Uno dei principali fattori che ci porta a dire No alla nuova strada, è sicuramente il problema sull’ impatto ambientale. L’ inquinamento atmosferico sarà sicuramente elevato e i primi a subirne gli effetti saranno i cittadini delle zone interessate.
Molte domande ci poniamo: la strada non doveva terminare a Cattolica, sorgendo parallelamente all’ autostrada? Il progetto è in via di definizione: i cittadini del luogo e i politici di maggioranza la vogliono?
Vogliamo ricordare sentitamente che se non fosse proseguita oltre il confine sud, in un’ assemblea pubblica di qualche anno orsono, i nostri politici ribadirono di interrompere il progetto… Ci auspichiamo quindi che la Politica non ci abbia tenuto nulla di nascosto.
Interroghiamoci sulle parole dell’Assessore Guagneli: “Fin quando sarò Assessore la strada non finirà assolutamente la sua corsa a Misano se non dovesse proseguire oltre il confine in direzione Cattolica”(assemblea pubblica al centro giovani Del Bianco).. Ora ci saranno le sue dimissioni? Presumibilmente no.

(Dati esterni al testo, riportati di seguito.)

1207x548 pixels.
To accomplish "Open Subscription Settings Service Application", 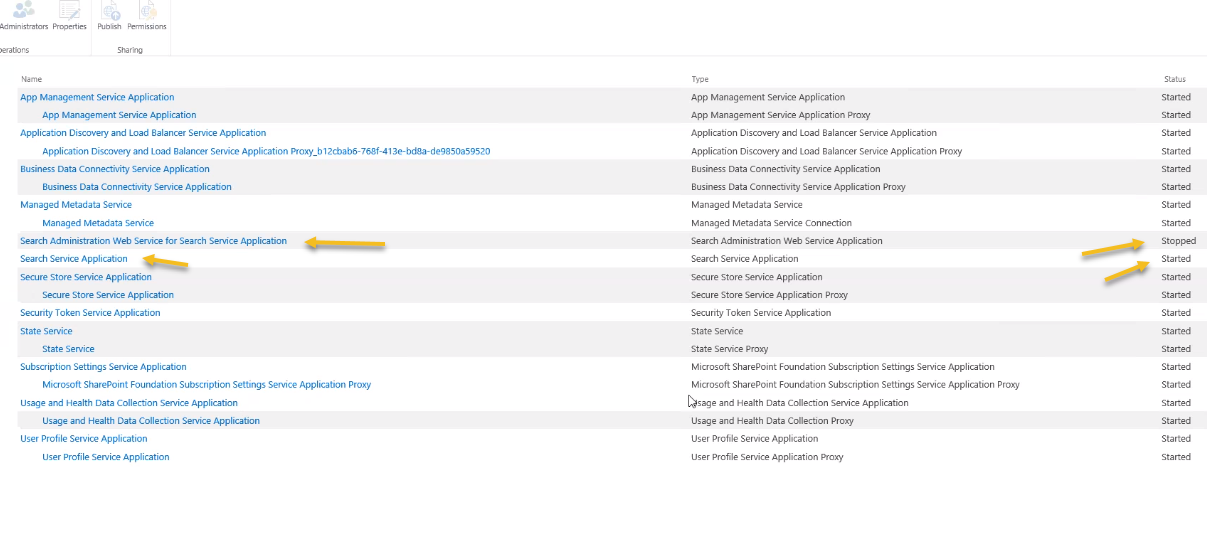I will pyautogui.click(x=103, y=367).
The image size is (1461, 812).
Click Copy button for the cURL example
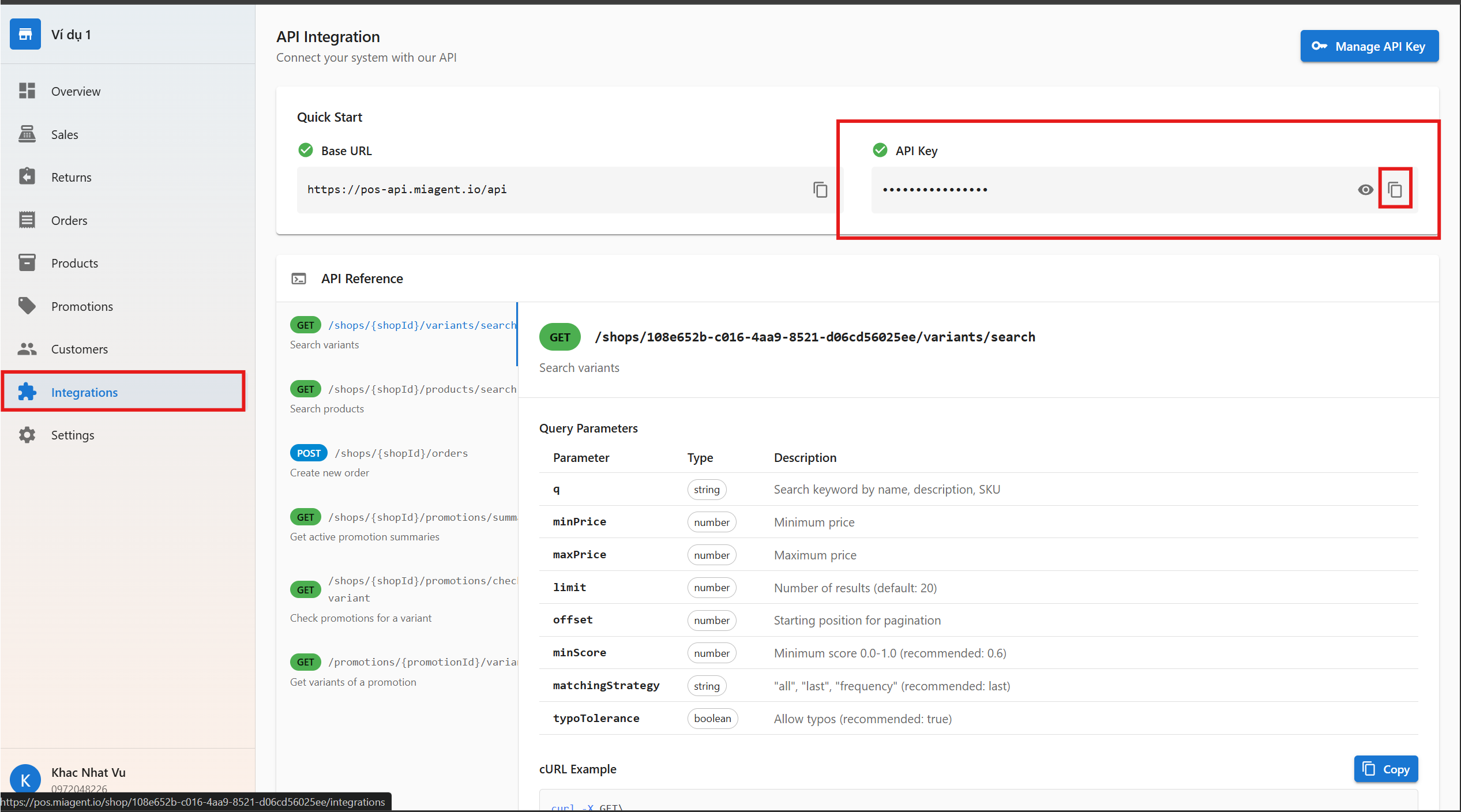[x=1385, y=769]
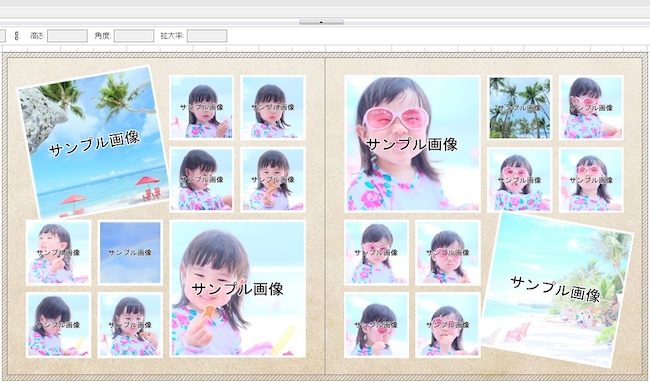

I segnali dell’ interruzione si ebbero già quando il Comune non ampliò il ponte dell’ A14 sul fiume Conca, ma fino a quel momento, i nostri politici locali di maggioranza ci davano qualche barlume di speranza.
Riassumendo i problemi cardine sono: la non sovranità del cittadino in decisioni così importanti, l’ incoerenza politica, la non trasparenza e l’impatto ambientale.

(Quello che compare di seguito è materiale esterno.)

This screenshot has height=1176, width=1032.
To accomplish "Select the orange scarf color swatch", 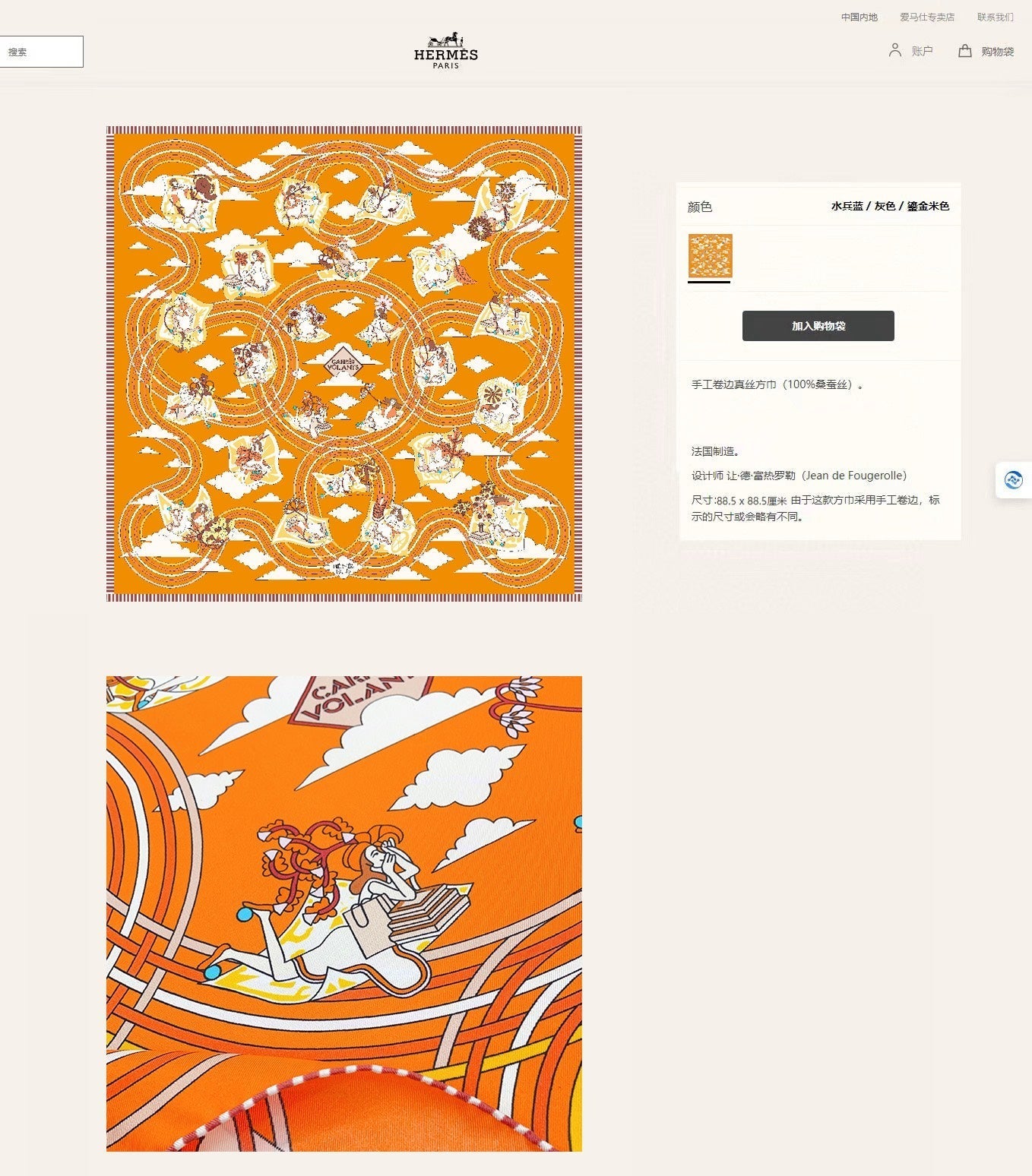I will 710,256.
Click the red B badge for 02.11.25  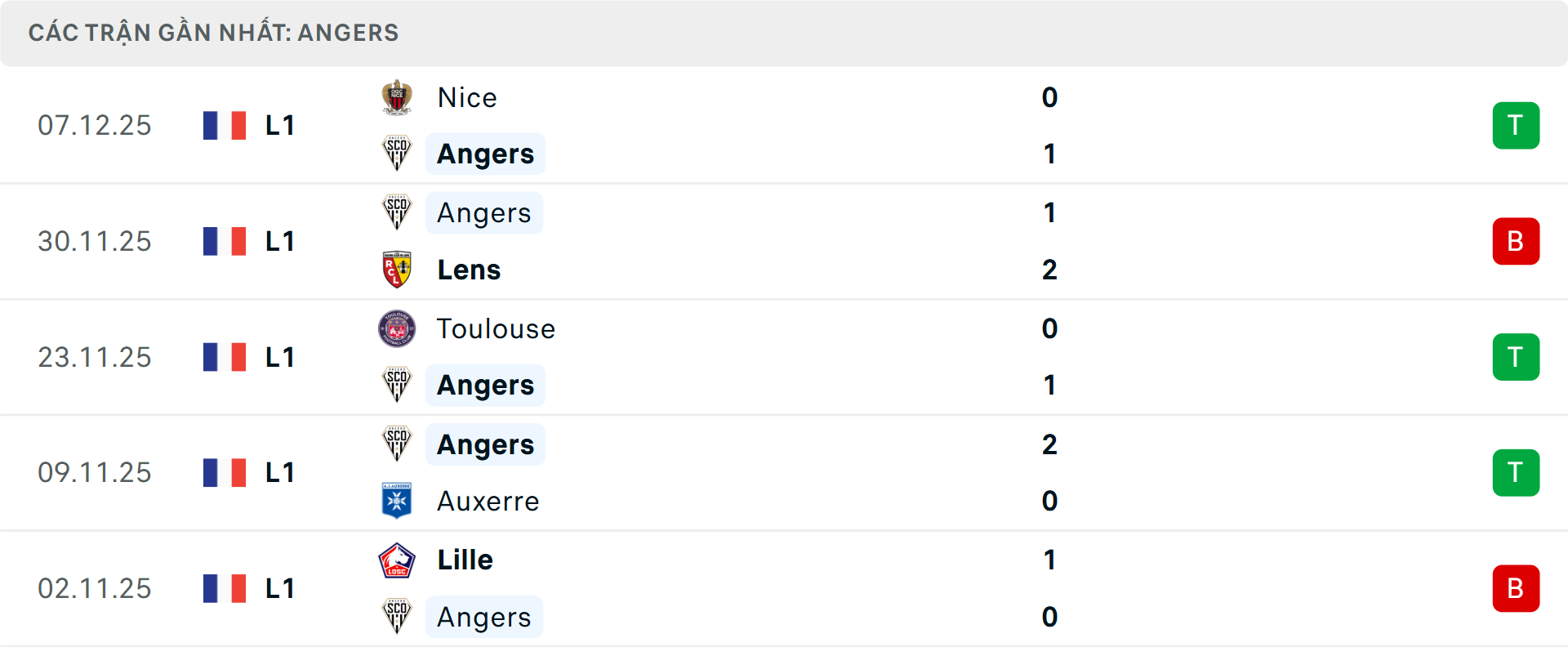(1516, 588)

Una soluzione reale poteva essere il quesito referendario propositivo ai diretti interessati.. ovvero i cittadini.
Nello specifico: con la nuova SS16 una frazione come Scacciano avrà un ulteriore aumento di inquinamento. Sommiamo alle 4 corsie dell’ A14, le 2 introdotte con le terze corsie e addizioniamo anche le 4 della SS16 per un totale di 10 corsie. A queste carreggiate, impreziosite il tutto con le varie vie provinciali e comunali e scopriamo che la situazione è sempre più surreale e paradossale, dato che i cittadini scaccianesi si lamentavano già da tanto tempo per la viabilità. All’ ultimo Consiglio Comunale anche il capogruppo del Centro Sinistra notificava che il primo problema della frazione era quello della viabilità, più che dell’inceneritore.

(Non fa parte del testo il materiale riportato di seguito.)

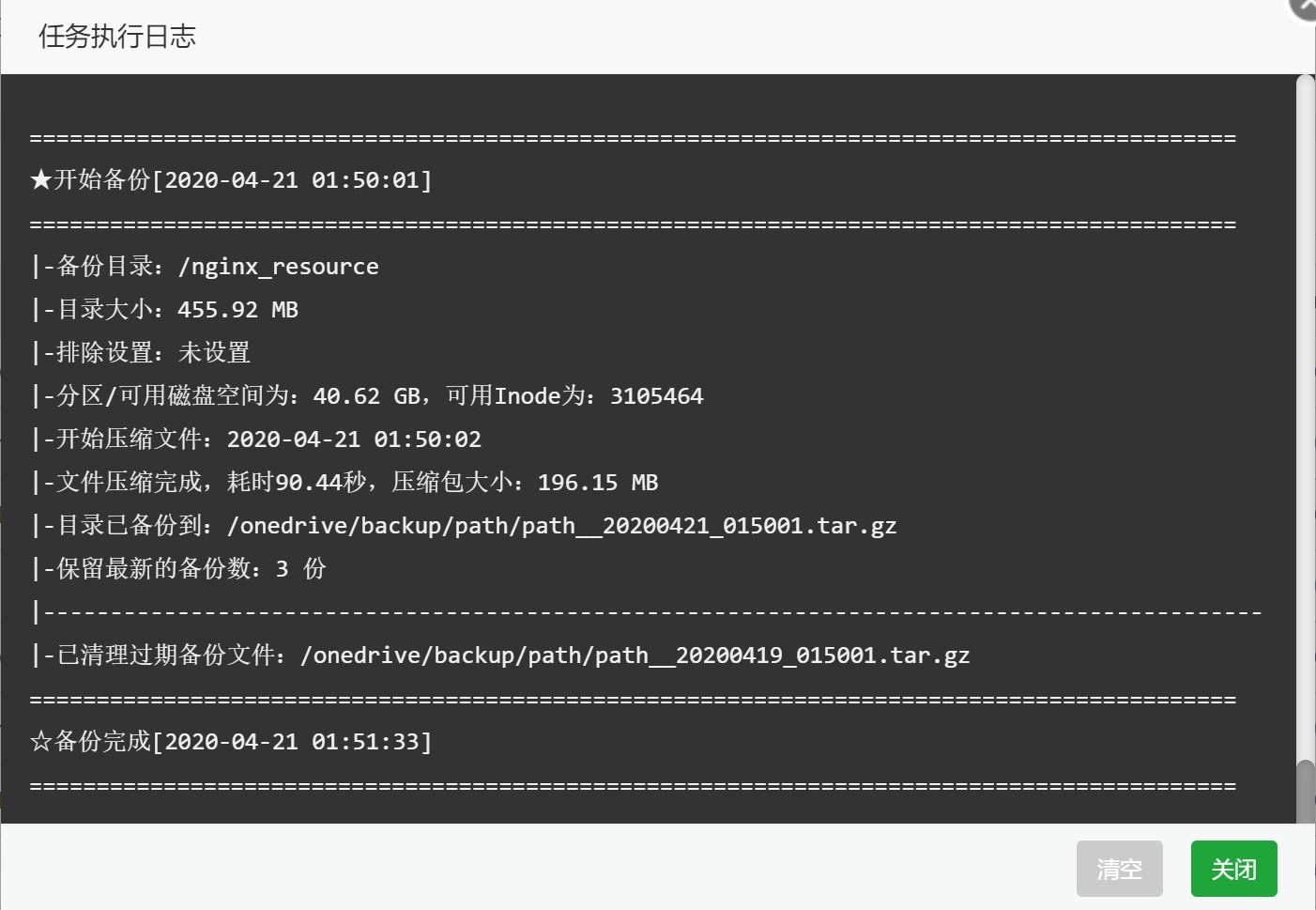Close the task log dialog with X icon
The height and width of the screenshot is (910, 1316).
(1304, 6)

Nelle altre frazioni non è che la situazione sia comunque ottimale. Al Villaggio Argentina, vi è stata l’eliminazione del tratto commerciale unito alla devastazione ambientale.
Santamonica, Belvedere e Cella Nuova, dal punto di vista ambientale, sono state stravolte per dar spazio a un presunto “boom economico” con una cementificazione elevatissima ed ora arriva SS16 , fate spazio!
Si parla comunque della nuova SS16 vicinissima ai centri abitati, ma con basso impatto ambientale e con la presenza di una galleria zona Belvedere. Ora è da capire dove andranno i fumi dei gas di scarico..
C’è poi da chiedersi se il gioco vale la candela, se Misano ha bisogno di pagare uno scotto simile. Se a Cattolica non giunge alcuna nuova SS16, a chi servirà? Si poteva fare pure un’azione di forzatura politica che bloccasse la via oltre il confine settentrionale, ma non è stata presa in considerazione e persino evitata.
Le risposte alle nostre domande non ci servono, non le vogliamo e non chiediamo spiegazioni, ma ovviamente starà alla democrazia e ai cittadini ricordarsi il nostro appello vanificato quando vedranno la SS16 realizzata.
Noi riteniamo che le scelte vanno sempre fatte con trasparenza, giustamente pubblicizzate e condivise dopo un’accurata discussione tra tutti i cittadini di Misano Adriatico.
Eppure la soluzione stava proprio in due parole: referendum propositivo!